LONDON—Salah satu anggota parlemen Inggris, Jo Cox (41 tahun) tewas dengan luka tembak di wajah. Saat dibunuh, ia tengah berada di Desa Birstall, di Inggris Utara yang merupakan wilayah pemilihannya, Kamis (16/6) kemarin.
Ibu dari dua orang anak ini tengah melakukan kampanye jelang refrendum keanggotaan Inggris di Uni Eropa. Ia ditembak oleh seorang penyerang di siang hari. Jo Cox merupakan anggota Partai Buruh, partai oposisi di Inggris.
Seorang saksi mata, Clark Rothwell,  mengatakan kepada AP, pria bersenjata berteriak “put Britain first” sebelum menembak Cox. “Ia berteriak dua hingga tiga kali,” ujar Rothwell seperti dikutip dari CNA, Jumat (17/6/2016).
Cox, yang juga dilaporkan menikam, adalah anggota parlemen Inggris pertama yang dibunuh di kantor sejak Ian Gow tewas oleh sebuah bom mobil yang ditanam oleh Tentara Republik Irlandia pada tahun 1990.
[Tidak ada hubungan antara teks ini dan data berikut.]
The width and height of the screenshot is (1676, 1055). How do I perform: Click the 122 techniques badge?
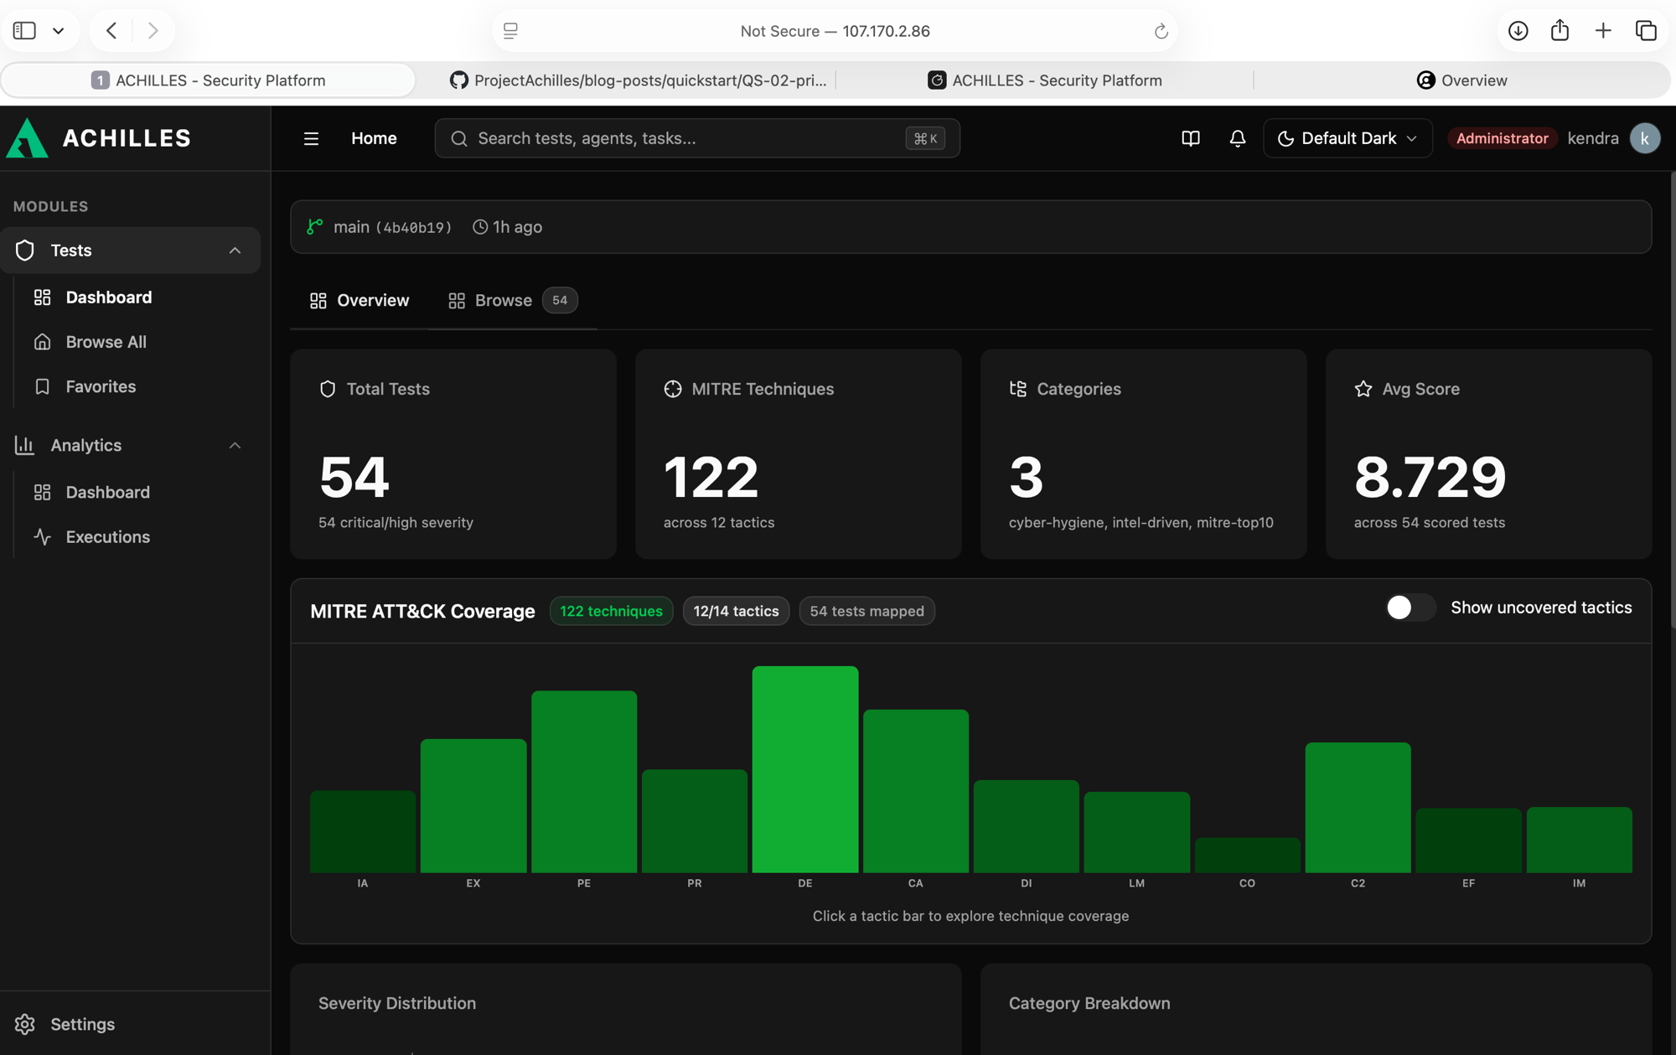coord(611,611)
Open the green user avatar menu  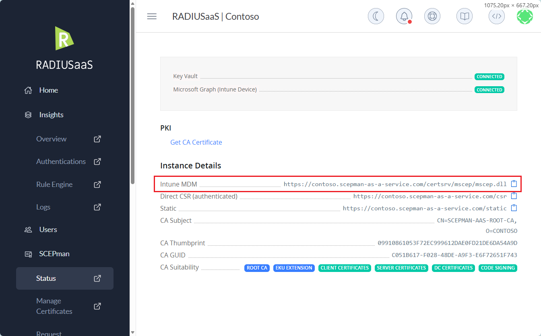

Sementara itu, saksi lainnya mengatakan kepada TV Sky News, Cox berusaha melerai dua pria yang bertengkar namun salah seorang mengeluarkan pistol dan melepas dua tembakan.
Kepolisian telah menangkap seorang pria 52-tahun yang diduga pembunuh Cox, namun belum ada keterangan lebih lanjut.